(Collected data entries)

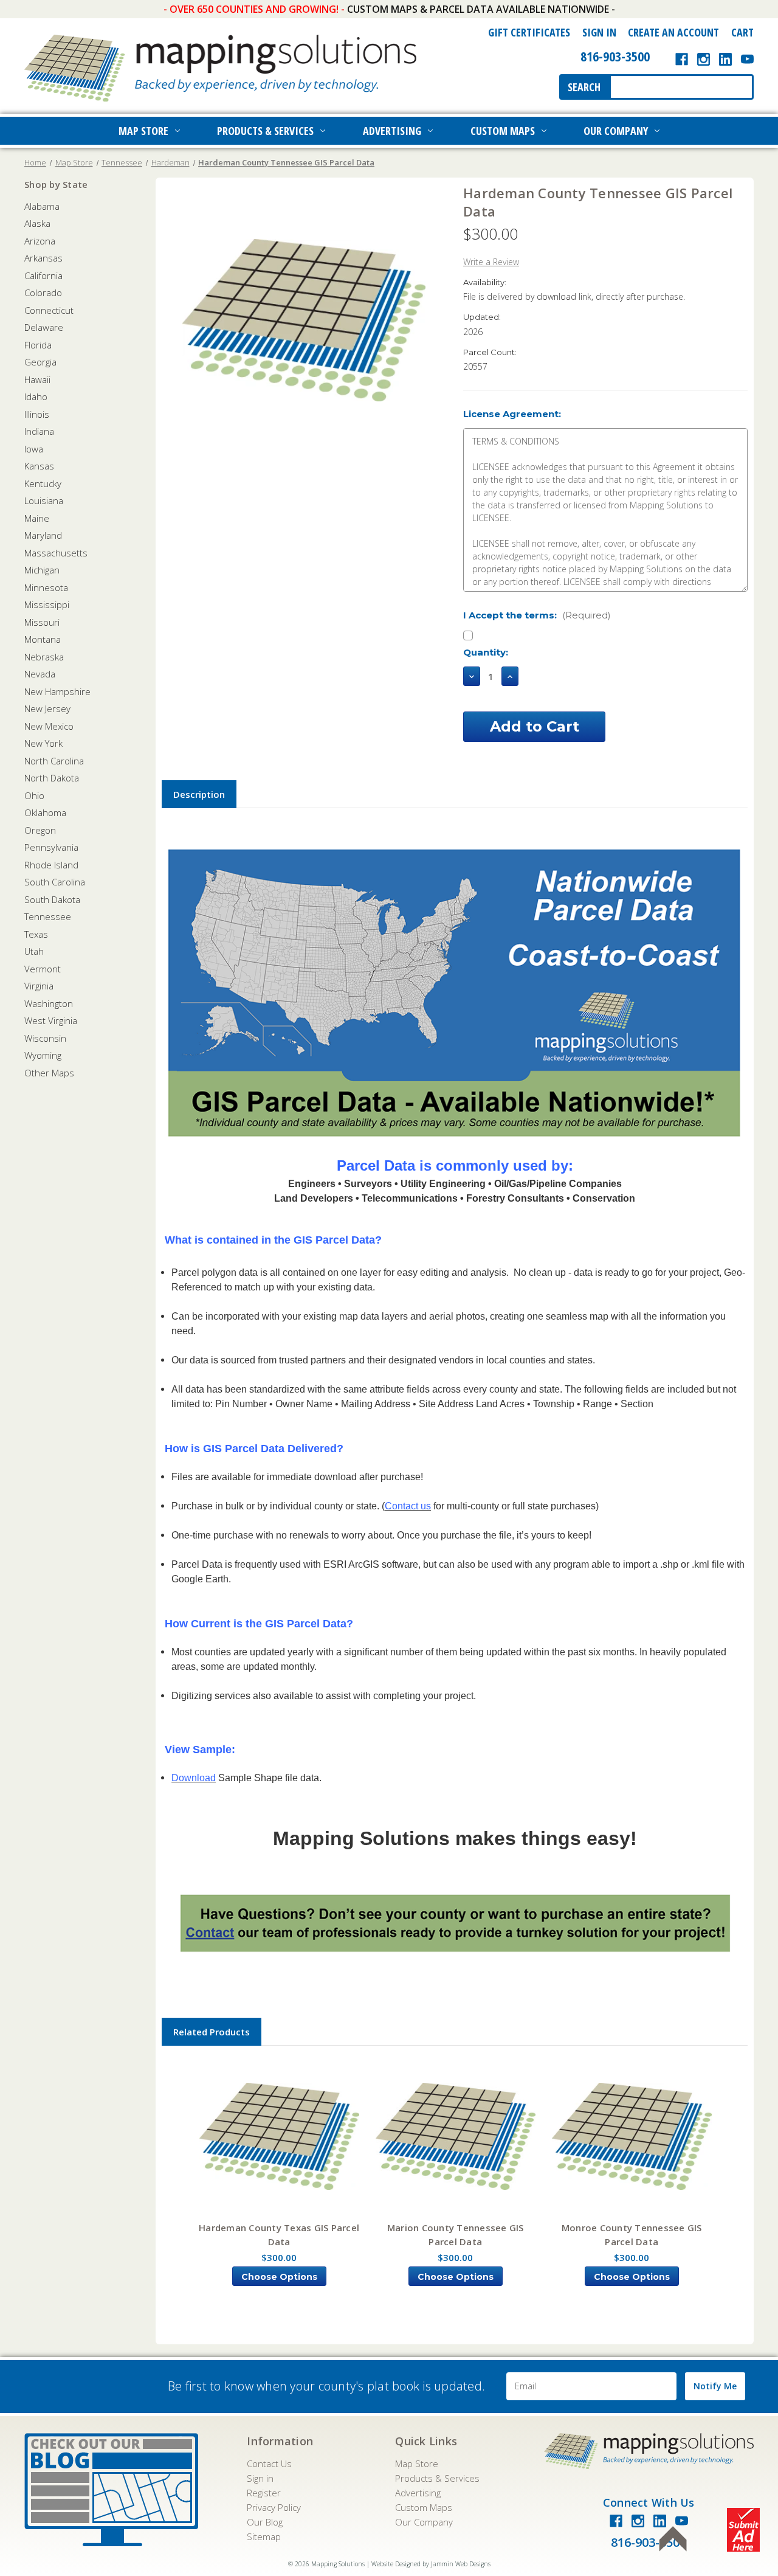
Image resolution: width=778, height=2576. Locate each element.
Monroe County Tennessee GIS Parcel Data (632, 2234)
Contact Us (269, 2463)
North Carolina (54, 761)
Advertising (392, 130)
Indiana (39, 431)
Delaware (43, 327)
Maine (36, 518)
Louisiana (43, 500)
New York (43, 743)
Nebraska (44, 657)
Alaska (37, 223)
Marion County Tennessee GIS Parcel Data (455, 2234)
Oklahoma (45, 812)
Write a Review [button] (491, 262)
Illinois (36, 414)
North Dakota (51, 778)
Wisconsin (45, 1038)
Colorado (43, 292)
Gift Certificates (529, 32)
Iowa (33, 449)
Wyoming (42, 1055)
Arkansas (43, 258)
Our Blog (265, 2522)
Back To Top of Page (673, 2539)
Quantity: (485, 652)
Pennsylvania (51, 847)
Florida (38, 345)
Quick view (279, 2136)
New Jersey (47, 708)
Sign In (599, 32)
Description (199, 794)
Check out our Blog (111, 2489)
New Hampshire (57, 691)
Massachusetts (56, 553)
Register (264, 2493)
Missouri (42, 622)
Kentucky (42, 483)
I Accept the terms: (537, 615)
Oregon (40, 830)
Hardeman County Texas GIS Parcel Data (279, 2234)
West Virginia (50, 1020)
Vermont (42, 969)
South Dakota (52, 899)
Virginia (38, 986)
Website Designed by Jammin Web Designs (431, 2564)
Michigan (42, 570)
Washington (48, 1003)
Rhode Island (51, 865)
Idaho (35, 396)
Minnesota (46, 587)
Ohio (34, 795)
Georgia (40, 362)
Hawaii (37, 379)
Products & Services (265, 130)
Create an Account (673, 32)
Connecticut (49, 310)
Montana (42, 639)
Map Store (143, 130)
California (43, 275)
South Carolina (54, 882)
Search (584, 87)
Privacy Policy (274, 2507)
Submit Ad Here (743, 2530)
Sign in (260, 2478)
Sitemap (264, 2536)
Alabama (42, 206)
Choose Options (279, 2276)
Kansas (39, 466)
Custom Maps (502, 130)
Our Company (616, 130)
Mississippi (46, 604)
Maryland (43, 535)
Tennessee (47, 916)
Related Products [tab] (211, 2032)
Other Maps (49, 1073)
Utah (34, 951)
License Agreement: (512, 414)
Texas (36, 934)
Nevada (39, 674)
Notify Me (715, 2386)
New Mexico (49, 726)
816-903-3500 (615, 56)
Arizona (39, 241)
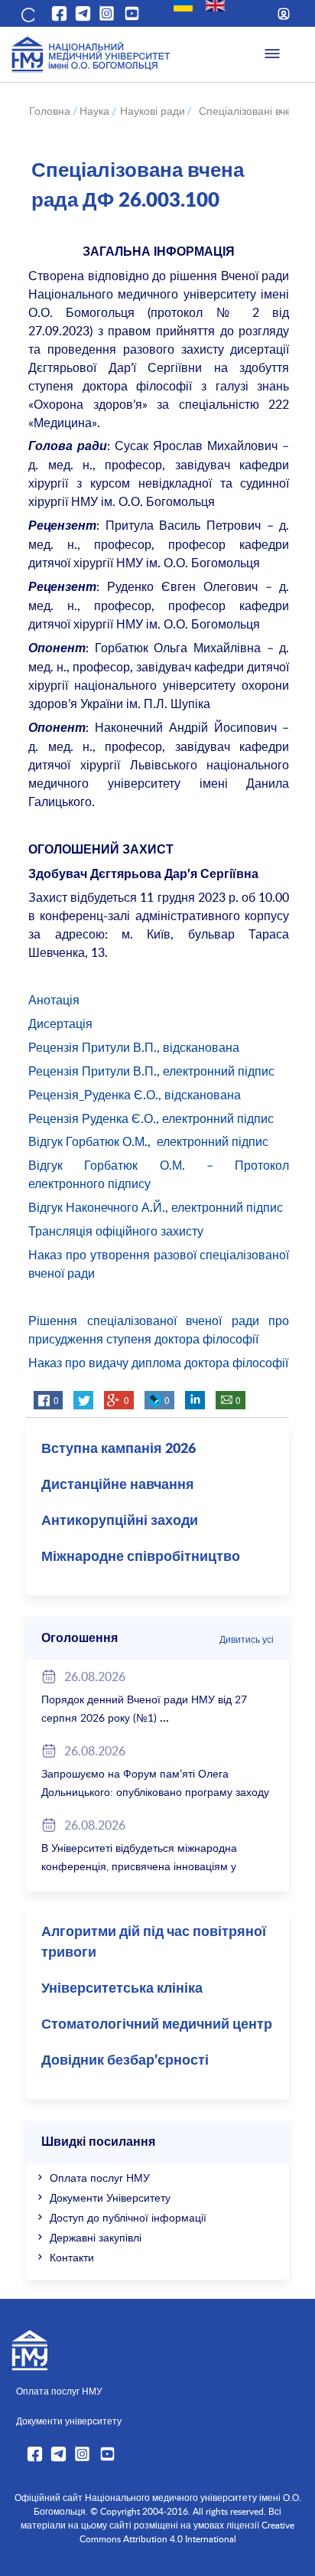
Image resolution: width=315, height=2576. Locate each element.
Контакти (72, 2257)
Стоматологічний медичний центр (156, 2025)
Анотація (54, 999)
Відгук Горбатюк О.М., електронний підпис (148, 1141)
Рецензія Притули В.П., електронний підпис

What you have to do → Reproduce the data above in full, exactly as it is, with the pictures left out.

Solution for this task →
Image resolution: width=778, height=2576. Locate each element.
Monroe County Tennessee GIS Parcel Data (632, 2234)
Contact Us (269, 2463)
North Carolina (54, 761)
Advertising (392, 130)
Indiana (39, 431)
Delaware (43, 327)
Maine (36, 518)
Louisiana (43, 500)
New York (43, 743)
Nebraska (44, 657)
Alaska (37, 223)
Marion County Tennessee GIS Parcel Data (455, 2234)
Oklahoma (45, 812)
Write a Review [button] (491, 262)
Illinois (36, 414)
North Dakota (51, 778)
Wisconsin (45, 1038)
Colorado (43, 292)
Gift Certificates (529, 32)
Iowa (33, 449)
Wyoming (42, 1055)
Arkansas (43, 258)
Our Blog (265, 2522)
Back To Top of Page (673, 2539)
Quantity: (485, 652)
Pennsylvania (51, 847)
Florida (38, 345)
Quick view (279, 2136)
New Jersey (47, 708)
Sign In (599, 32)
Description (199, 794)
Check out our Blog (111, 2489)
New Hampshire (57, 691)
Massachusetts (56, 553)
Register (264, 2493)
Missouri (42, 622)
Kentucky (42, 483)
I Accept the terms: (537, 615)
Oregon (40, 830)
Hardeman County Texas GIS Parcel Data (279, 2234)
West Virginia (50, 1020)
Vermont (42, 969)
South Dakota (52, 899)
Virginia (38, 986)
Website Designed by Jammin Web Designs (431, 2564)
Michigan (42, 570)
Washington (48, 1003)
Rhode Island (51, 865)
Idaho (35, 396)
Minnesota (46, 587)
Ohio (34, 795)
Georgia (40, 362)
Hawaii (37, 379)
Products & Services (265, 130)
Create an Account (673, 32)
Connecticut (49, 310)
Montana (42, 639)
Map Store (143, 130)
California (43, 275)
South Carolina (54, 882)
Search (584, 87)
Privacy Policy (274, 2507)
Submit Ad Here (743, 2530)
Sign in (260, 2478)
Sitemap (264, 2536)
Alabama (42, 206)
Choose Options (279, 2276)
Kansas (39, 466)
Custom Maps (502, 130)
Our Company (616, 130)
Mississippi (46, 604)
Maryland (43, 535)
Tennessee (47, 916)
Related Products [tab] (211, 2032)
Other Maps (49, 1073)
Utah (34, 951)
License Agreement: (512, 414)
Texas (36, 934)
Nevada (39, 674)
Notify Me (715, 2386)
New Mexico (49, 726)
816-903-3500 (615, 56)
Arizona (39, 241)
Image resolution: width=315, height=2576. Locate each element.
Контакти (72, 2257)
Стоматологічний медичний центр (156, 2025)
Анотація (54, 999)
Відгук Горбатюк О.М., електронний підпис (148, 1141)
Рецензія Притули В.П., електронний підпис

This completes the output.